IP &The PCT Application 

Summary of the examiner’s written opinion:

  • The claims (12, 13, 26 and 17) relating to the recharging robot (that follows the working robot around) have been found patentable. 

  • The claim (7) relating to the spreader roller being able to spread right up against a wall was also found to be patentable

  • The remaining claims were rejected by the examiner based primarily on the following citations:

  • The fact that the examiner did not cite any floor robot related publications may be seen as a positive indication.  It therefore seems as though the floor coating robot may be patentable with the current claims even though this specific examiner rejected the claims. 

  • Alternatively, we could potentially amend claim 1 to overcome the prior art:

    • An automated coating material laying system comprising: a mobile floor laying robot (FLR) configured for laying of a coating material on a surface floor and including a mobile storage container configured to store and mix constituent materials; and a docking station configured for filling the FLR with constituent coating materials for use by the FLR for coating the surface.

  • Since we are in the PCT (international) phase of the application, the generally accepted practice is not to respond to the examiner, however, I believe that we have a strong case against the references cited, should these references be used in the National phases.  Some examples of arguments against the examiner used in conjunction with the amended claims. 

    • D1 and D2 relate to drones and do not mention coating of floors at all

    • No mention is made of use of epoxies or mixed fast drying materials

    • The drones require feeding from  “umbilical” cords and the storage containers are thus not mobile

    • The Examiner’s comparison of paint areas covered by the drones to uneven surfaces coated by the floor robot is not appropriate. 

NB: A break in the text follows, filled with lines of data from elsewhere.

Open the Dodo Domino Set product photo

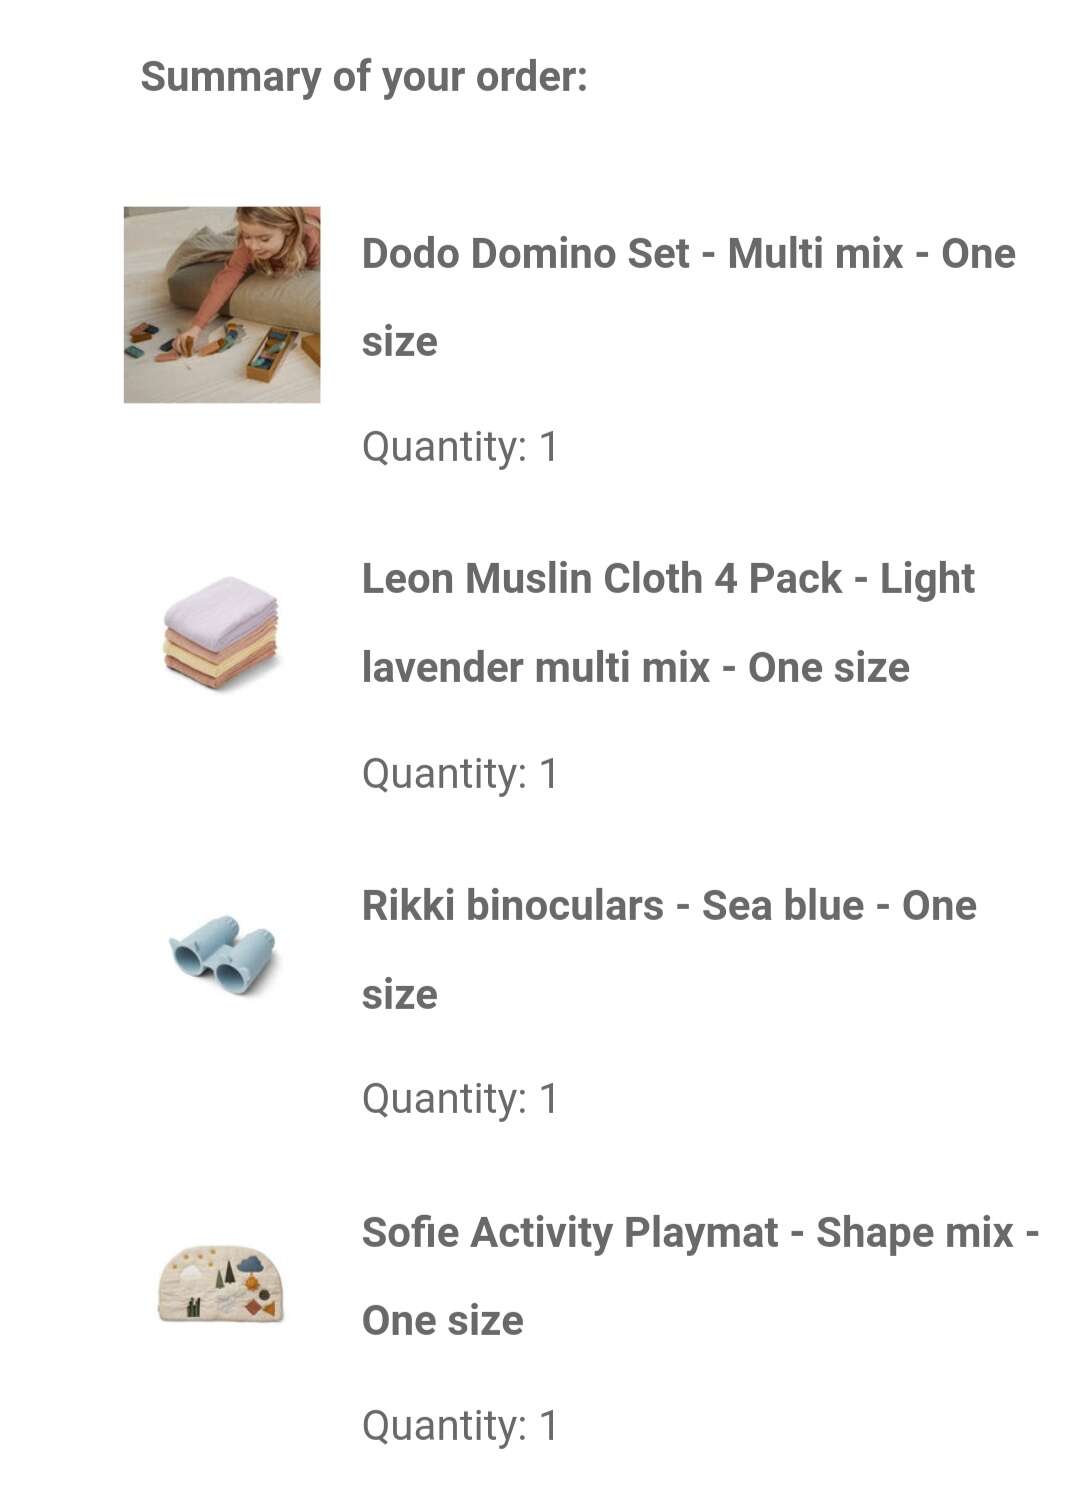click(222, 305)
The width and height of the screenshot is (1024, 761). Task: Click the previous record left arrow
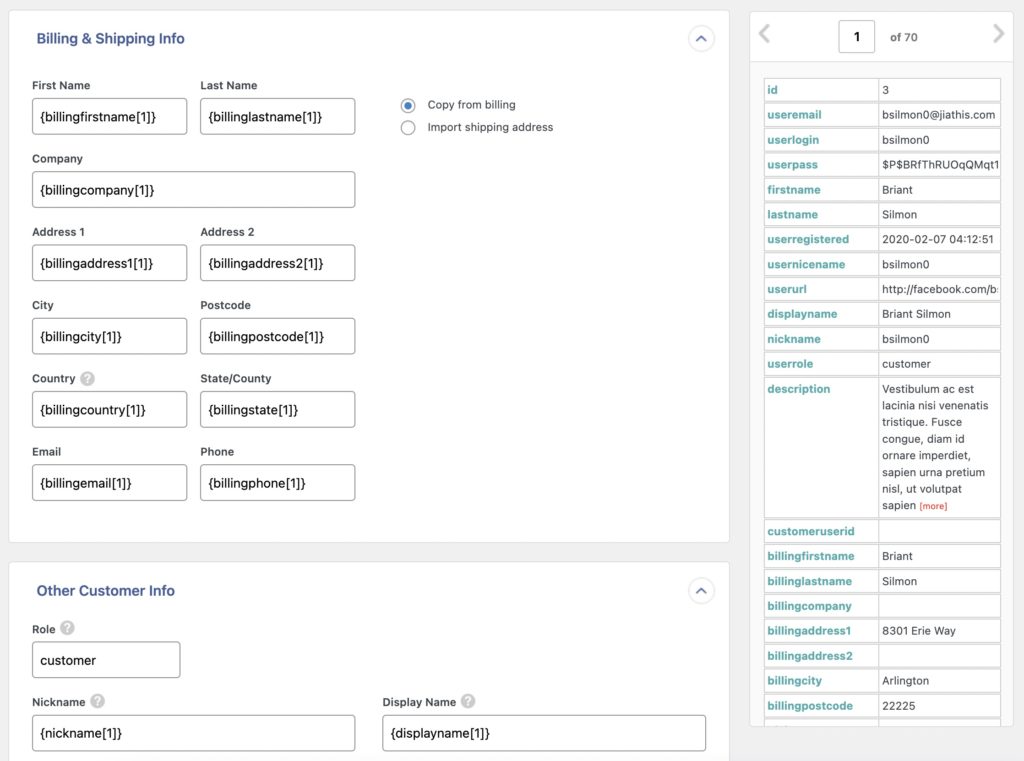pyautogui.click(x=764, y=36)
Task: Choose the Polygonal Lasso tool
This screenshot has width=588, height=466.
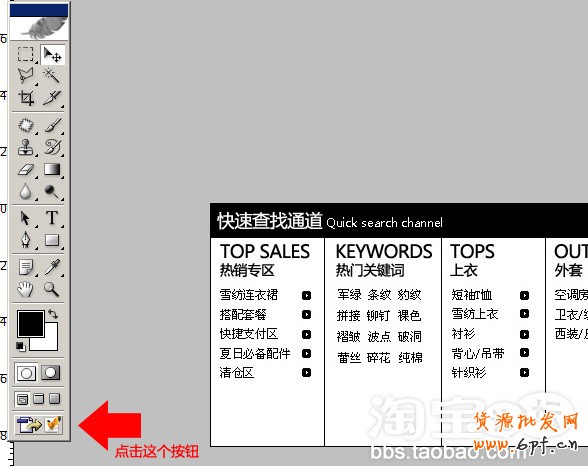Action: [26, 75]
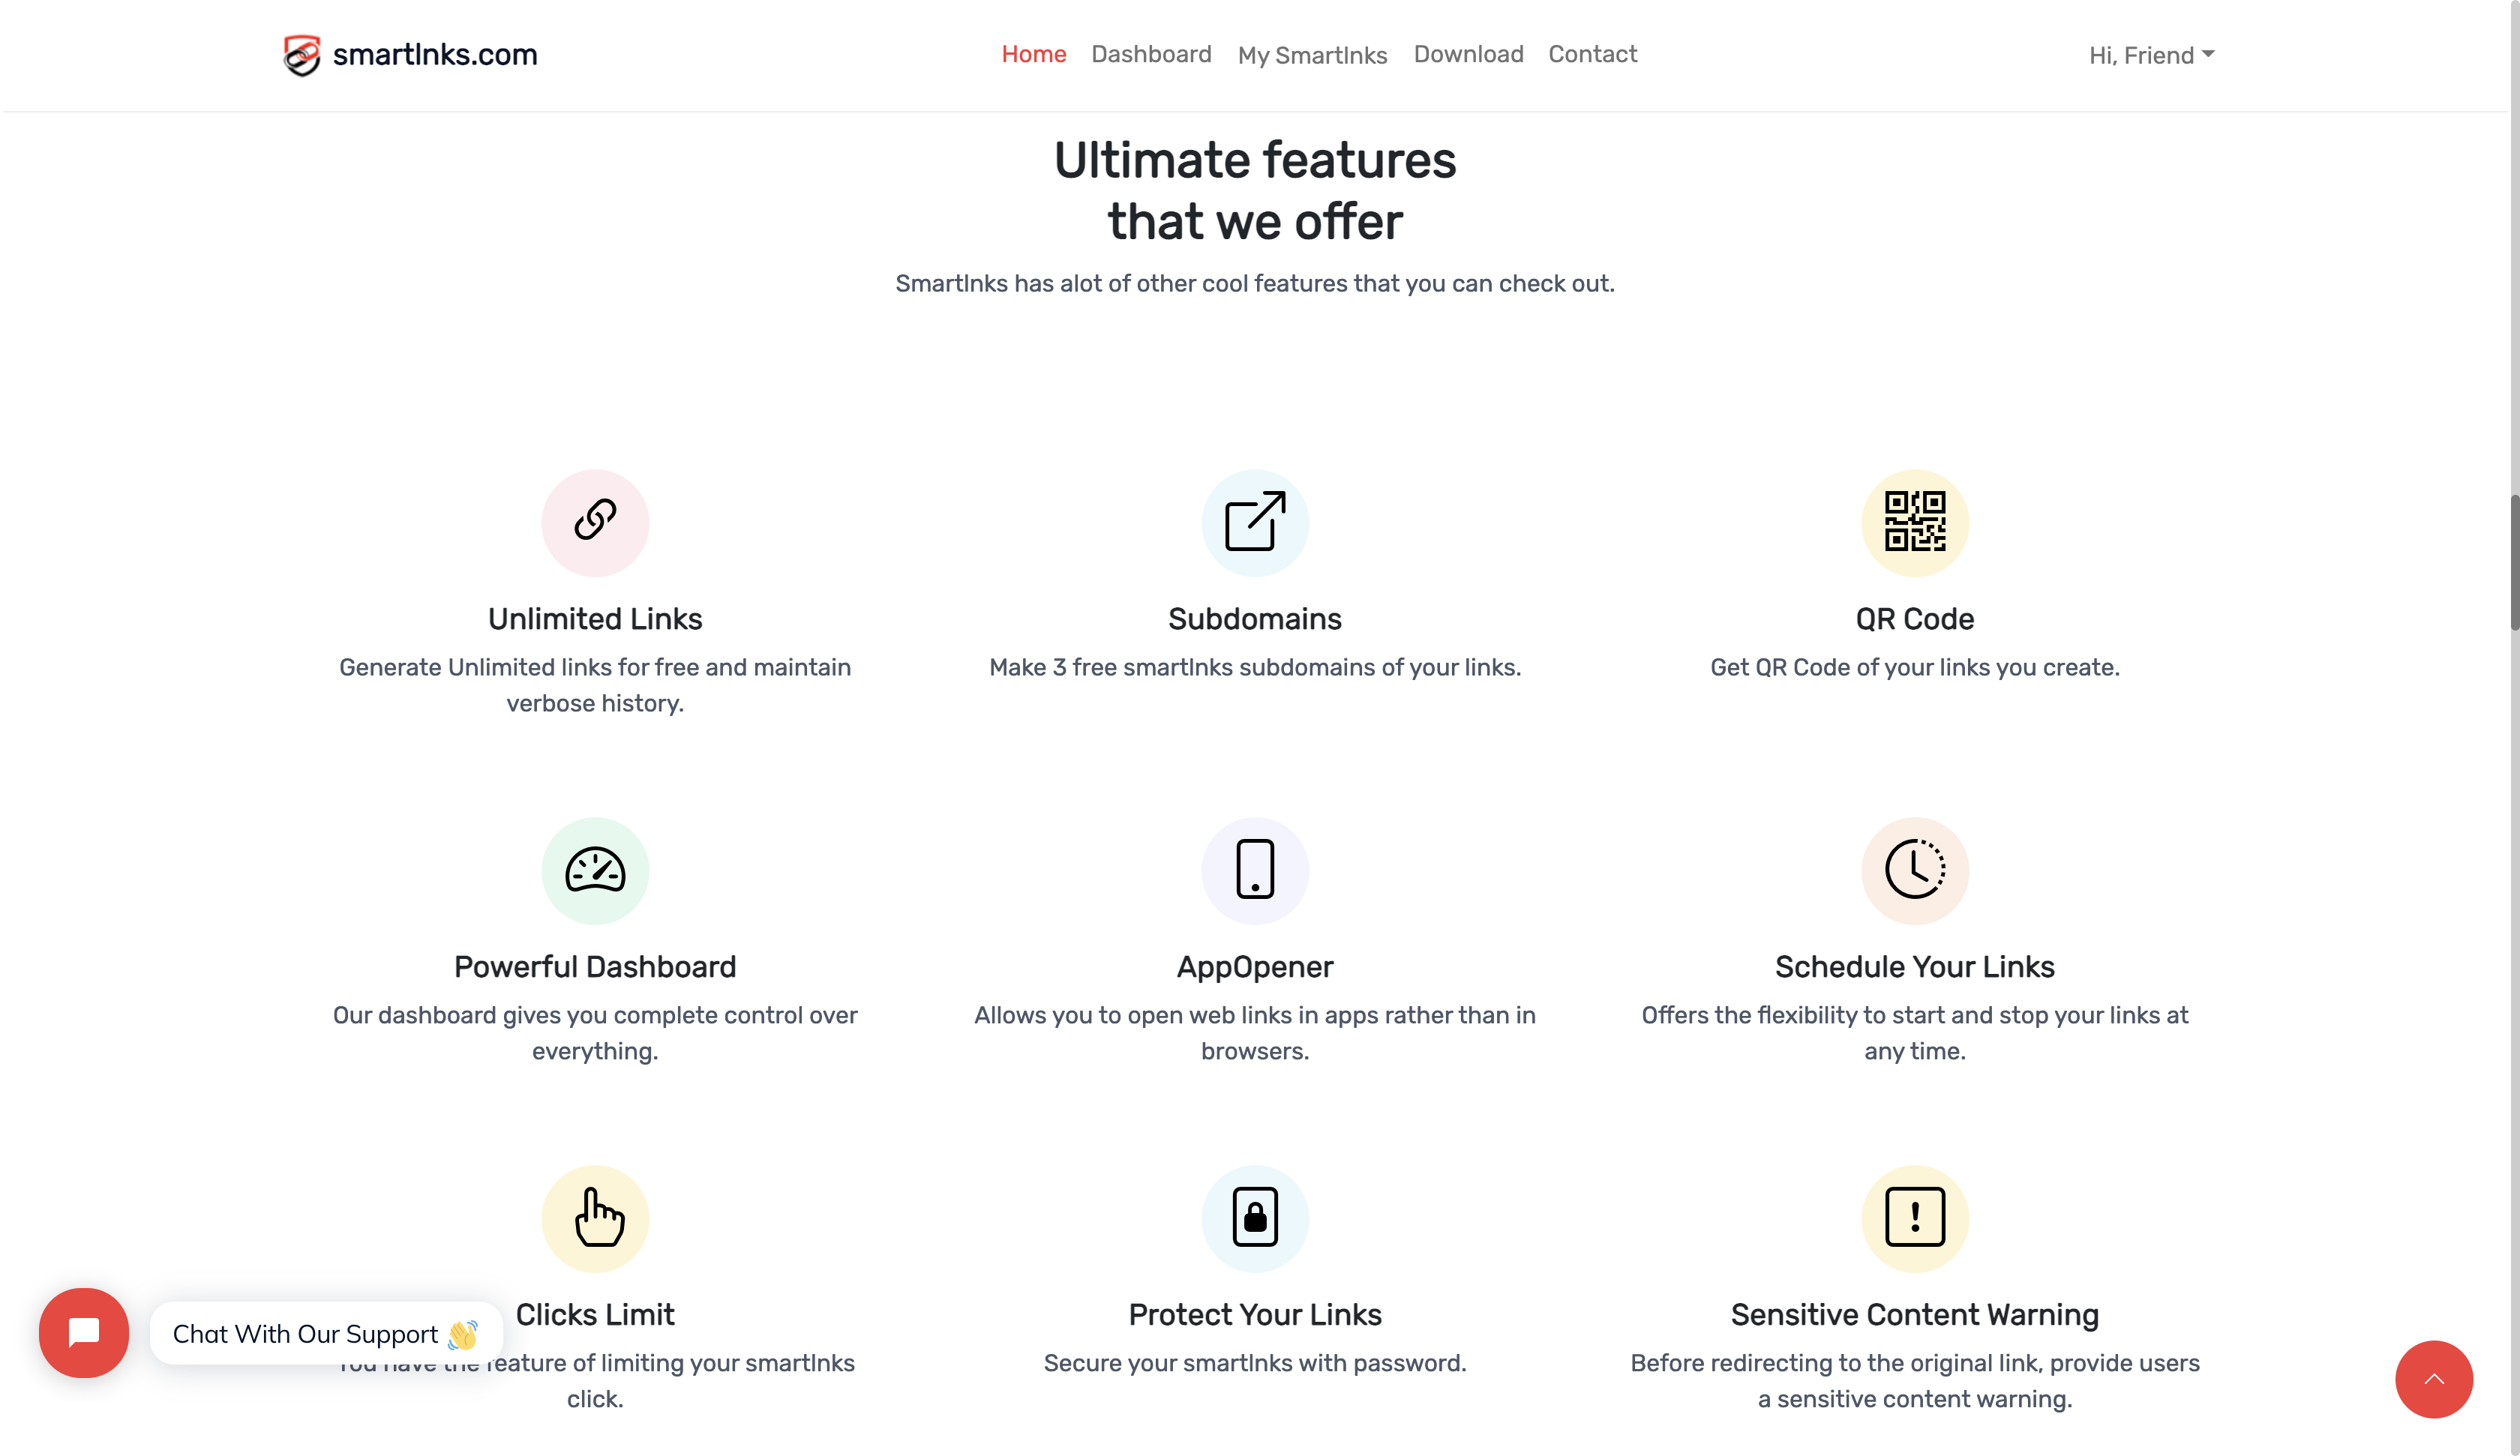Expand the Hi, Friend user dropdown

point(2151,55)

    • The fact that claim 7 was found patentable is a good indication that the drones are not suitable for floor work. 

  • Regarding claims 31-38 relating to the “3d printing” robot:  Due to Unity of Invention rules, these claims were considered by the Examiner to be a second invention and therefore were not examined.  We have requested and paid for examination of these claims but have still not received a response from the USPTO.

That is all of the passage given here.